Problem requirements: Could you copy out the lines that follow, substituting "interface agent" for every "GUI agent" and leaving everything else unchanged?

Entries on locating words and elements:
* begin *
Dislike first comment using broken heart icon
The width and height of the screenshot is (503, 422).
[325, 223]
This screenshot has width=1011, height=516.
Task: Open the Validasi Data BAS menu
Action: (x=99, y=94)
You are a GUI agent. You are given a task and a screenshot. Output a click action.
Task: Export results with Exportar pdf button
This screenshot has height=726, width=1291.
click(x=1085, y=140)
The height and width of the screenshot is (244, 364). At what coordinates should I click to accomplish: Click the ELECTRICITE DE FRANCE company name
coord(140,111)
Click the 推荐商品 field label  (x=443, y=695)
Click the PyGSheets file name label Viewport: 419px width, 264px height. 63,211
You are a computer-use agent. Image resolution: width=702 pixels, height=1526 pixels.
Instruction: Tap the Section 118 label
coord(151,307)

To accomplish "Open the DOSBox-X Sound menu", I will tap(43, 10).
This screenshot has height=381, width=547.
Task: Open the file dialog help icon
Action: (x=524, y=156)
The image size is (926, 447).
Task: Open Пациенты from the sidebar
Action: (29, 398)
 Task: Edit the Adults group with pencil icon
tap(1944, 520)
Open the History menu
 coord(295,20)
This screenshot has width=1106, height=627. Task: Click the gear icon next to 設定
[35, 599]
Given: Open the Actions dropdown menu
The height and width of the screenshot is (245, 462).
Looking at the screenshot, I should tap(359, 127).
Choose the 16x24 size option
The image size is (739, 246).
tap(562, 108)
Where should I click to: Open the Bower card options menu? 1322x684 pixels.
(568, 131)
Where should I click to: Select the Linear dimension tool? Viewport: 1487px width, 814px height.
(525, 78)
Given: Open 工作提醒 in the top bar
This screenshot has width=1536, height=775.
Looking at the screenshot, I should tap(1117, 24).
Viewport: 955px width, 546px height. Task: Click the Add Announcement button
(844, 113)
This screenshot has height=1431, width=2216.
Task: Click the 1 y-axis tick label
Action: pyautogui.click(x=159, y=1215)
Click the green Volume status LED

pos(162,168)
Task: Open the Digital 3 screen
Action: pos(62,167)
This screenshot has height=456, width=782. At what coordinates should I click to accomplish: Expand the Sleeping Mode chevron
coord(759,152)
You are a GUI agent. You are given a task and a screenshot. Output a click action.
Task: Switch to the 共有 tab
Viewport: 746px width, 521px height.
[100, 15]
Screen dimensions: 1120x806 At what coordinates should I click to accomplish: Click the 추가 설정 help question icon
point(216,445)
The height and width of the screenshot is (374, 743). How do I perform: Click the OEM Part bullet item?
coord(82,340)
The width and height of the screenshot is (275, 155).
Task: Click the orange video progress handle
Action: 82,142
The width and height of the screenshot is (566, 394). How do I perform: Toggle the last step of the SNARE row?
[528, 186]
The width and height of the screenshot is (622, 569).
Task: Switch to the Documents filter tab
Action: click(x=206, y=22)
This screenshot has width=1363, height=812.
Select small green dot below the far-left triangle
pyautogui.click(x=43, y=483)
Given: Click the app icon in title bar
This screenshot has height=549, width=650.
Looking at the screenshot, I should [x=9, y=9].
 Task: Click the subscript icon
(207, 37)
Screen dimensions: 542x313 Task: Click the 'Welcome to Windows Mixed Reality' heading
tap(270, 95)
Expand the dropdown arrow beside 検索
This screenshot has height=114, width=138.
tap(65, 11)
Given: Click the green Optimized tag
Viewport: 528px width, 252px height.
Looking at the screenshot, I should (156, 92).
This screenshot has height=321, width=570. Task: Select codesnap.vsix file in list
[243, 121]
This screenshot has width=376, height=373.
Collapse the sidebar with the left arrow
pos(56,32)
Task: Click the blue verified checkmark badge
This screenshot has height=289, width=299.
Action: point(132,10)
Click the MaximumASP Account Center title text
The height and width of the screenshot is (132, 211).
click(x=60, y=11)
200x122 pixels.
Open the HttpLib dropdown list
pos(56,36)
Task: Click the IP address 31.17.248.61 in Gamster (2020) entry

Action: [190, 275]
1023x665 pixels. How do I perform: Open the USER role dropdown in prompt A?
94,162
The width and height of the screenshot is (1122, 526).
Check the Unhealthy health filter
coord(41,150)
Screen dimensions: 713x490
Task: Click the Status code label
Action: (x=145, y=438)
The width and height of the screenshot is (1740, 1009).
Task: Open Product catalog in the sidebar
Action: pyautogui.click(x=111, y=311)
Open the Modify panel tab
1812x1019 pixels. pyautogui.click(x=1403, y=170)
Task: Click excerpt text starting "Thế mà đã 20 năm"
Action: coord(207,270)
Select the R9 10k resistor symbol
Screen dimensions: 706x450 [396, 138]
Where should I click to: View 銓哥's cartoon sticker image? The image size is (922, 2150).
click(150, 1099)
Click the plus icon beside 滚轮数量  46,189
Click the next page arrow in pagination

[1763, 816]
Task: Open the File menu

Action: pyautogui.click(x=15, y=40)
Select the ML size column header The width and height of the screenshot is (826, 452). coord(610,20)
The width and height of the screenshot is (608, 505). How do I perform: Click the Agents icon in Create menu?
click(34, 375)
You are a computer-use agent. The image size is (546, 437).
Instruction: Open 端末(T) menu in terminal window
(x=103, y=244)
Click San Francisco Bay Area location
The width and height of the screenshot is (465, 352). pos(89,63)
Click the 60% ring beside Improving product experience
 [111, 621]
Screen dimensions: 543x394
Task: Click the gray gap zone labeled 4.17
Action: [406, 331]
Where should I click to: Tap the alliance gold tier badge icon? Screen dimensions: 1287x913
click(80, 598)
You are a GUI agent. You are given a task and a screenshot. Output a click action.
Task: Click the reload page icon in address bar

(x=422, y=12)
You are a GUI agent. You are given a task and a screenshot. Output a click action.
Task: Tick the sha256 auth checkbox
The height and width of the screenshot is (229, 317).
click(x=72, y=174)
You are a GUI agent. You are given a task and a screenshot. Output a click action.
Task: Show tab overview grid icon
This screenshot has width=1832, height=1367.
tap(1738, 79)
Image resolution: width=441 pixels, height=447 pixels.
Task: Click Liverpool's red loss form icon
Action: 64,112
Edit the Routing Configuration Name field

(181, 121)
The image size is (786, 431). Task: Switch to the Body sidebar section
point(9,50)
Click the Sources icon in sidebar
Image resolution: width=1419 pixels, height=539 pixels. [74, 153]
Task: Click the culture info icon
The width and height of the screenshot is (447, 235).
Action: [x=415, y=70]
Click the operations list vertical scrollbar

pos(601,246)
* end *
Right answer:
Dislike first comment using broken heart icon
The width and height of the screenshot is (503, 422).
[325, 223]
This screenshot has width=1011, height=516.
Task: Open the Validasi Data BAS menu
Action: (x=99, y=94)
You are a interface agent. You are given a task and a screenshot. Output a click action.
Task: Export results with Exportar pdf button
This screenshot has height=726, width=1291.
click(x=1085, y=140)
The height and width of the screenshot is (244, 364). At what coordinates should I click to accomplish: Click the ELECTRICITE DE FRANCE company name
coord(140,111)
Click the 推荐商品 field label  (x=443, y=695)
Click the PyGSheets file name label Viewport: 419px width, 264px height. 63,211
You are a computer-use agent. Image resolution: width=702 pixels, height=1526 pixels.
Instruction: Tap the Section 118 label
coord(151,307)

To accomplish "Open the DOSBox-X Sound menu", I will tap(43, 10).
This screenshot has height=381, width=547.
Task: Open the file dialog help icon
Action: (x=524, y=156)
The image size is (926, 447).
Task: Open Пациенты from the sidebar
Action: (29, 398)
 Task: Edit the Adults group with pencil icon
tap(1944, 520)
Open the History menu
 coord(295,20)
This screenshot has width=1106, height=627. Task: Click the gear icon next to 設定
[35, 599]
Given: Open the Actions dropdown menu
The height and width of the screenshot is (245, 462).
Looking at the screenshot, I should tap(359, 127).
Choose the 16x24 size option
The image size is (739, 246).
tap(562, 108)
Where should I click to: Open the Bower card options menu? 1322x684 pixels.
(568, 131)
Where should I click to: Select the Linear dimension tool? Viewport: 1487px width, 814px height.
(525, 78)
Given: Open 工作提醒 in the top bar
This screenshot has width=1536, height=775.
Looking at the screenshot, I should tap(1117, 24).
Viewport: 955px width, 546px height. Task: Click the Add Announcement button
(844, 113)
This screenshot has height=1431, width=2216.
Task: Click the 1 y-axis tick label
Action: pyautogui.click(x=159, y=1215)
Click the green Volume status LED

pos(162,168)
Task: Open the Digital 3 screen
Action: pos(62,167)
This screenshot has height=456, width=782. At what coordinates should I click to accomplish: Expand the Sleeping Mode chevron
coord(759,152)
You are a interface agent. You are given a task and a screenshot. Output a click action.
Task: Switch to the 共有 tab
Viewport: 746px width, 521px height.
[100, 15]
Screen dimensions: 1120x806 At what coordinates should I click to accomplish: Click the 추가 설정 help question icon
point(216,445)
The height and width of the screenshot is (374, 743). How do I perform: Click the OEM Part bullet item?
coord(82,340)
The width and height of the screenshot is (275, 155).
Task: Click the orange video progress handle
Action: 82,142
The width and height of the screenshot is (566, 394). How do I perform: Toggle the last step of the SNARE row?
[528, 186]
The width and height of the screenshot is (622, 569).
Task: Switch to the Documents filter tab
Action: click(x=206, y=22)
This screenshot has width=1363, height=812.
Select small green dot below the far-left triangle
pyautogui.click(x=43, y=483)
Given: Click the app icon in title bar
This screenshot has height=549, width=650.
Looking at the screenshot, I should [x=9, y=9].
 Task: Click the subscript icon
(207, 37)
Screen dimensions: 542x313 Task: Click the 'Welcome to Windows Mixed Reality' heading
tap(270, 95)
Expand the dropdown arrow beside 検索
This screenshot has height=114, width=138.
tap(65, 11)
Given: Click the green Optimized tag
Viewport: 528px width, 252px height.
Looking at the screenshot, I should (156, 92).
This screenshot has height=321, width=570. Task: Select codesnap.vsix file in list
[243, 121]
This screenshot has width=376, height=373.
Collapse the sidebar with the left arrow
pos(56,32)
Task: Click the blue verified checkmark badge
This screenshot has height=289, width=299.
Action: point(132,10)
Click the MaximumASP Account Center title text
The height and width of the screenshot is (132, 211).
click(x=60, y=11)
200x122 pixels.
Open the HttpLib dropdown list
pos(56,36)
Task: Click the IP address 31.17.248.61 in Gamster (2020) entry

Action: [190, 275]
1023x665 pixels. How do I perform: Open the USER role dropdown in prompt A?
94,162
The width and height of the screenshot is (1122, 526).
Check the Unhealthy health filter
coord(41,150)
Screen dimensions: 713x490
Task: Click the Status code label
Action: (x=145, y=438)
The width and height of the screenshot is (1740, 1009).
Task: Open Product catalog in the sidebar
Action: pyautogui.click(x=111, y=311)
Open the Modify panel tab
1812x1019 pixels. pyautogui.click(x=1403, y=170)
Task: Click excerpt text starting "Thế mà đã 20 năm"
Action: coord(207,270)
Select the R9 10k resistor symbol
Screen dimensions: 706x450 [396, 138]
Where should I click to: View 銓哥's cartoon sticker image? The image size is (922, 2150).
click(150, 1099)
Click the plus icon beside 滚轮数量  46,189
Click the next page arrow in pagination

[1763, 816]
Task: Open the File menu

Action: pyautogui.click(x=15, y=40)
Select the ML size column header The width and height of the screenshot is (826, 452). coord(610,20)
The width and height of the screenshot is (608, 505). How do I perform: Click the Agents icon in Create menu?
click(34, 375)
You are a computer-use agent. The image size is (546, 437).
Instruction: Open 端末(T) menu in terminal window
(x=103, y=244)
Click San Francisco Bay Area location
The width and height of the screenshot is (465, 352). pos(89,63)
Click the 60% ring beside Improving product experience
 [111, 621]
Screen dimensions: 543x394
Task: Click the gray gap zone labeled 4.17
Action: [406, 331]
Where should I click to: Tap the alliance gold tier badge icon? Screen dimensions: 1287x913
click(80, 598)
You are a interface agent. You are given a task and a screenshot. Output a click action.
Task: Click the reload page icon in address bar

(x=422, y=12)
You are a interface agent. You are given a task and a screenshot. Output a click action.
Task: Tick the sha256 auth checkbox
The height and width of the screenshot is (229, 317).
click(x=72, y=174)
You are a interface agent. You are given a task and a screenshot. Output a click action.
Task: Show tab overview grid icon
This screenshot has width=1832, height=1367.
tap(1738, 79)
Image resolution: width=441 pixels, height=447 pixels.
Task: Click Liverpool's red loss form icon
Action: 64,112
Edit the Routing Configuration Name field

(181, 121)
The image size is (786, 431). Task: Switch to the Body sidebar section
point(9,50)
Click the Sources icon in sidebar
Image resolution: width=1419 pixels, height=539 pixels. [74, 153]
Task: Click the culture info icon
The width and height of the screenshot is (447, 235).
Action: [x=415, y=70]
Click the operations list vertical scrollbar

pos(601,246)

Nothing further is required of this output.